Records supplied Start Marker
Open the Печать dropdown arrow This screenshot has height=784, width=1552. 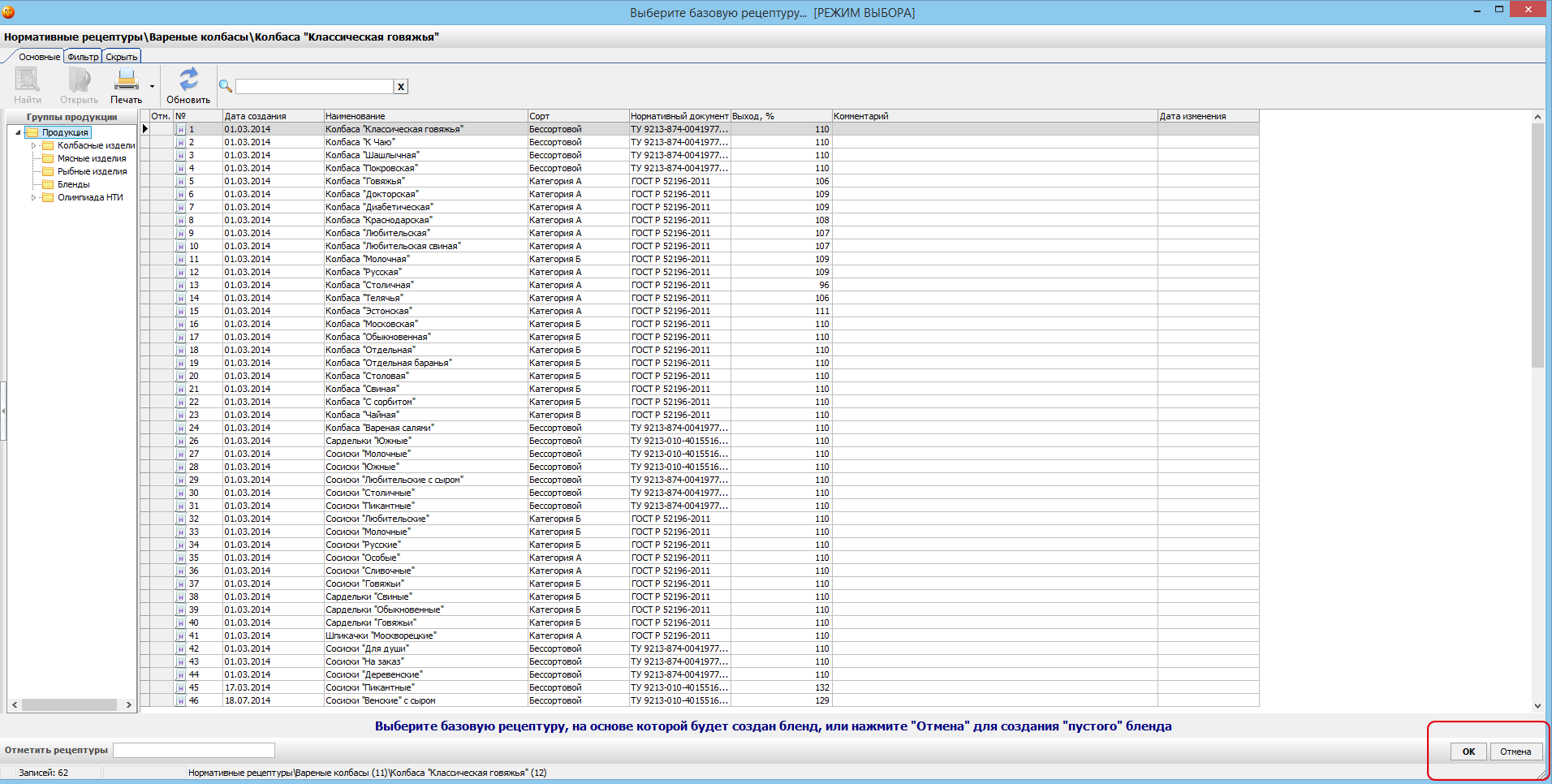coord(152,87)
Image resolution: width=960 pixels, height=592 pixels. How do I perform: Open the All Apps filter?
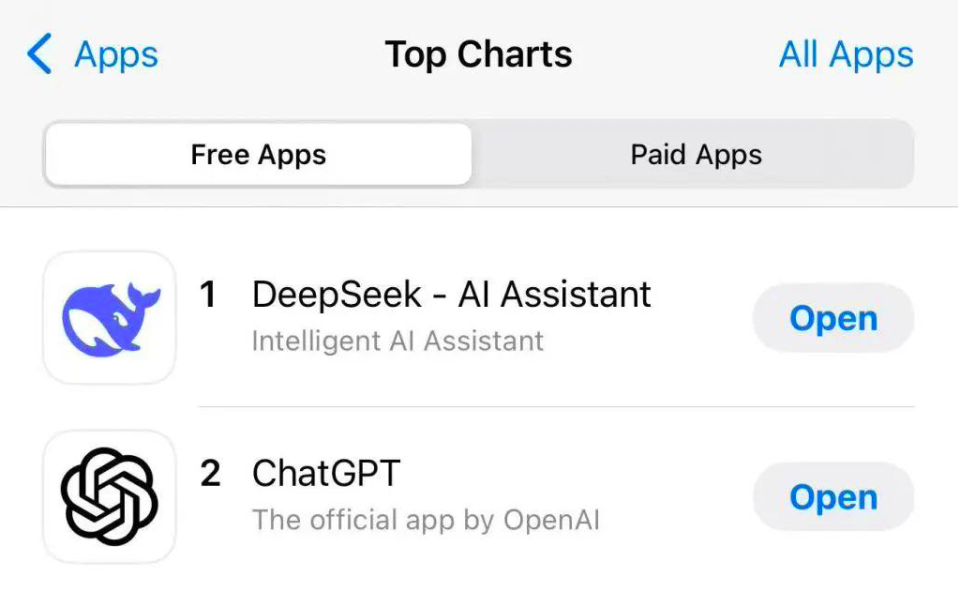(x=846, y=54)

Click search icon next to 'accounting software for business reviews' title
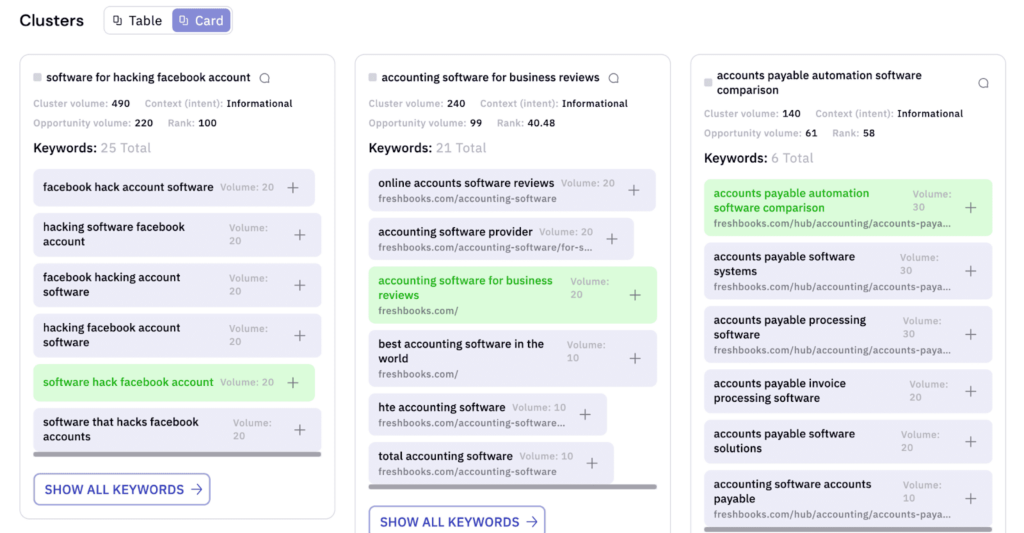point(614,78)
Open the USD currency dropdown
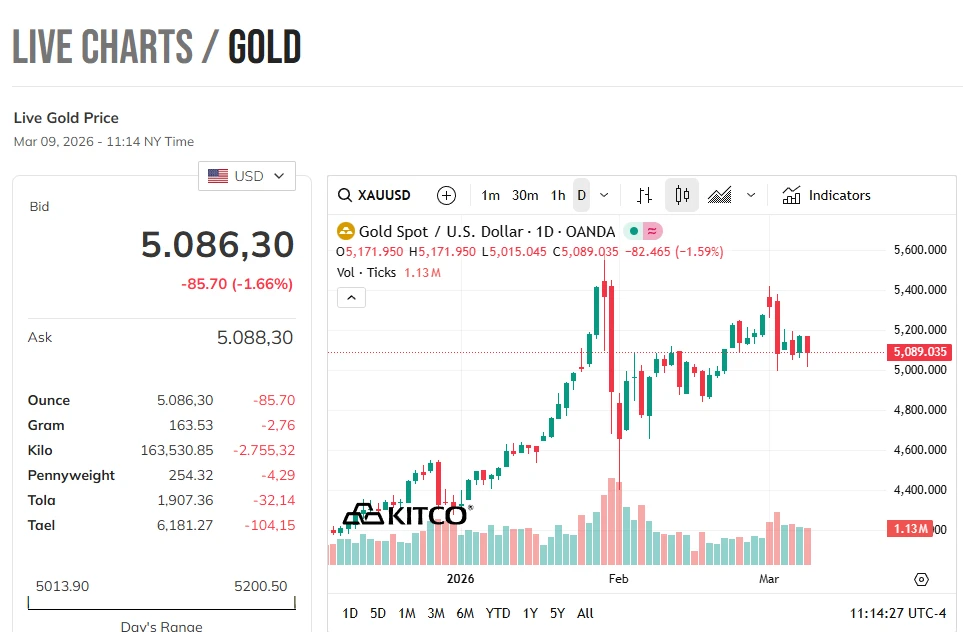 click(247, 176)
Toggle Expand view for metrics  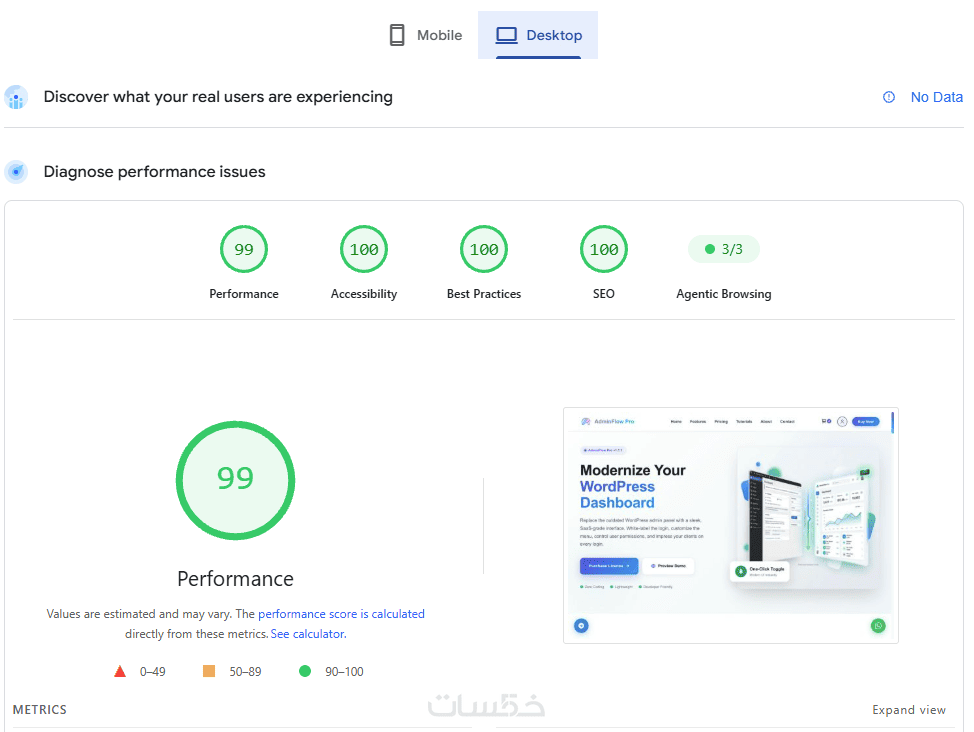click(909, 710)
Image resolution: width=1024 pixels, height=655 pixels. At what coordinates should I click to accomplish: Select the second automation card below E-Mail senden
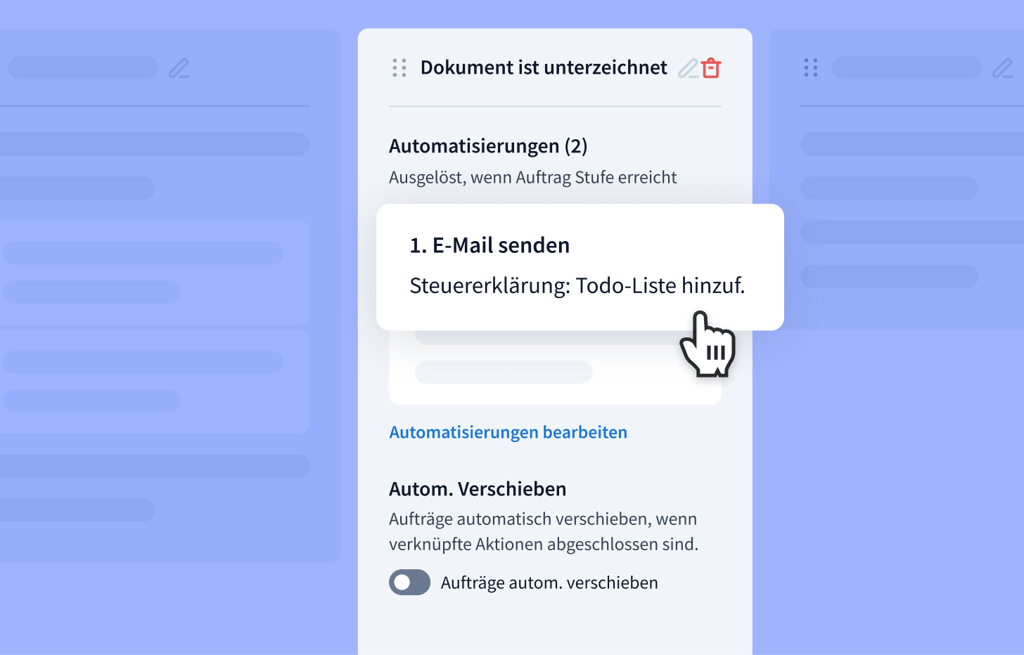(554, 368)
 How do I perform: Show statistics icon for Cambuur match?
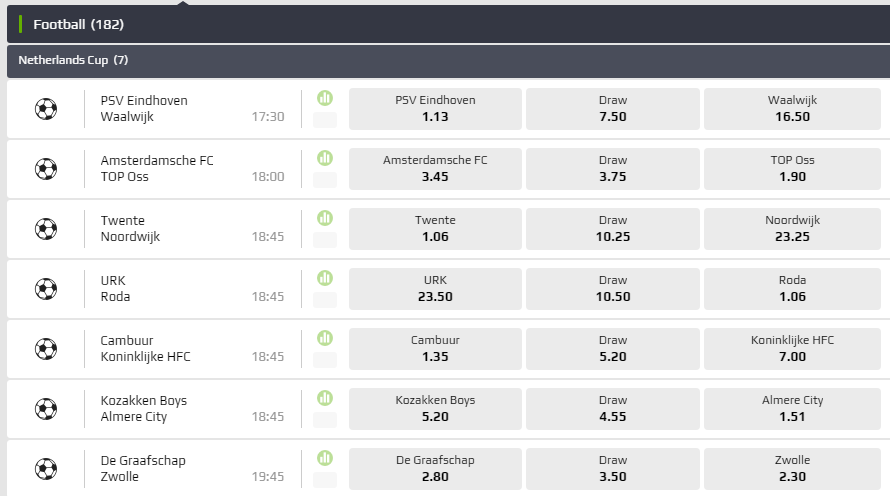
Records supplied End Marker
## About this task
Exactly the lines from the one holding "Image resolution: width=1024" to the last line of the records above should be duplicated, with no pictures among them.

## Exercise response
Image resolution: width=1024 pixels, height=655 pixels. At what coordinates should I click to accomplish: Select the second automation card below E-Mail senden
(554, 368)
 How do I perform: Show statistics icon for Cambuur match?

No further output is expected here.